On the more avant-garde end of the mainstream music world, TV on the Radio delivered the blistering and intricate Return to Cookie Mountain and Xiu Xiu continued to shine in his convulsive, transgressive squalor. Cookie Mountain’s dark and surreal lyrics, ornate samples, and programming are only surpassed by that feature of TV on the Radio that no other act can touch: percussion. The beats and rhythms conjured by whatever the hell those guys bang on are worth the price of admission, alone: particularly on “I Was A Lover,” “Wolf Like Me,” “Blues From Down Here,” and “Wash the Day Away.” On the other end of the avant is Xiu Xiu’s new seething tantrum of lascivious anxiety and self-loathing. This guy’s always had a brilliant pop album in him and, to his chagrin, he knows it (in fact, his awareness of his own faculty with verse/chorus/verse and his ability to experiment with instrumentation until he finds undeniably catchy hooks probably stokes his confusion and anger). His usual minimalist programming and percussion persists in The Air Force but, as he admitted to me when I interviewed him last December, the strains of pop songwriting and arrangements have become dominant (read: more “I Love the Valley” and “Bog People” and less “Support Our Troops Oh!”). The Air Force isn’t his masterpiece, but it’s a virulent and fascinating document. If he succumbs to his urges and gets that great pop record done, he’ll be heralded as a visionary able to harness the darkness of Scott Walker, Pharrell’s occasional claustrophobic minimalist loops, and Brian Wilson’s melancholy wrapped in discreet, catchy, three minute bursts.

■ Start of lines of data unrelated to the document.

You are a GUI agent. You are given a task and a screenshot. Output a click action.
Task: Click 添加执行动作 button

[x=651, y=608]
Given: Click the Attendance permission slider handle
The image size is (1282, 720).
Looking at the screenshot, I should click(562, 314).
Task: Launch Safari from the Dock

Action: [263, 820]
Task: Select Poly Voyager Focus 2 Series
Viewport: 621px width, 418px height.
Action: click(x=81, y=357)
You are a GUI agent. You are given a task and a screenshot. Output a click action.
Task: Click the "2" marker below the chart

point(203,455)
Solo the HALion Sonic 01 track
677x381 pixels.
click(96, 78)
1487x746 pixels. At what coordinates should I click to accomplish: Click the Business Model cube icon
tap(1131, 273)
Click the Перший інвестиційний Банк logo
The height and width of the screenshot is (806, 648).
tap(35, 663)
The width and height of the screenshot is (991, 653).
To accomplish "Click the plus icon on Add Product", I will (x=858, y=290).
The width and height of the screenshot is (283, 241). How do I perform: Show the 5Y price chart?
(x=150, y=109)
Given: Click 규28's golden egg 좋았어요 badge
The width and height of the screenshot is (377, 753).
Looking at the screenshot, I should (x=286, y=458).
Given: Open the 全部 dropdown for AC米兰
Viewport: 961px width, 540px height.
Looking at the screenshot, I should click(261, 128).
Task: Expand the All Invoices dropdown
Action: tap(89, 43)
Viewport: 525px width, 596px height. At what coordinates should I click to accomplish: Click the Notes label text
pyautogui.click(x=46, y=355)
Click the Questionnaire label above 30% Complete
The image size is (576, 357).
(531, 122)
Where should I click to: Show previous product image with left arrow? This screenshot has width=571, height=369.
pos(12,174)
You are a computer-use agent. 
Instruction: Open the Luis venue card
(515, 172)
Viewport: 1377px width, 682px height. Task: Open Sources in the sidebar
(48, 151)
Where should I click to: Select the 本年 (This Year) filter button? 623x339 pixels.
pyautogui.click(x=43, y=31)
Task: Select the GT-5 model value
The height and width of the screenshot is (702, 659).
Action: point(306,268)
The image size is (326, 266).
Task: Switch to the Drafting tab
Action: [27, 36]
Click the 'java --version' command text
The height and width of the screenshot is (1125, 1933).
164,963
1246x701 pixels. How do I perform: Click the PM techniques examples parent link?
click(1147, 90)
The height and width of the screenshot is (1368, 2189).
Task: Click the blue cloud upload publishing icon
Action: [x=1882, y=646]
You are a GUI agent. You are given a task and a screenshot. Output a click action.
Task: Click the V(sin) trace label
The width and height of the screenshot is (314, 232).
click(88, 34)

Innovative programming wasn’t just happening in Brooklyn and Berkeley: from CSS, to LCD’s Nike foray, or the new Herbert, and even two DFA compilations, there was plenty available. For my money the best of the bunch was The Knife’s Silent Shout, Hot Chip’s pop miracle, The Warning, and the Timbaland/Timberlake October surprise, FutureSex/LoveSounds. Silent Shout is the universally hailed dance record that has crisp beats in combination with the satanic atmospheric chops of an electronic Joy Division fronted by Kate Bush. The Warning, in stark contrast, is a warm, sentimental record from those congenial smart-asses, Hot Chip. It’s enveloped by a nostalgic haze of lyrics that work through adolescent isolation, puppy love, and flat-out dance anthems, and grounded by clean rhythms interlaced with synths and samples of sparse guitars. Finally, there’s the one-two punch of Justin Timberlake and Timbaland. FutureSex spots the audience a couple excellent singles (“SexyBack” and “My Love”), but that’s just a flirt. When you make it to the centerpiece of the album it expands its disco/disco-punk to the point it collapses into an infectious lovelorn ballad set against a “beat vs. bollywood” sample. Those songs, “LoveStoned/I Think She Knows” and “What Goes Around… Comes Around” respectively, each clock in past the seven-minute mark. Those monsters are nestled between the initial aggressive and innovative medley, “FutureSex/LoveSound” through “My Love,” and the, comparatively, rote and disappointing threesome of “Chop Me Up,” “Damn Girl,” and “Summer Love.” It all ends with three tepid ballads. But the outstanding first half of the record is exciting enough to warrant heated accolades.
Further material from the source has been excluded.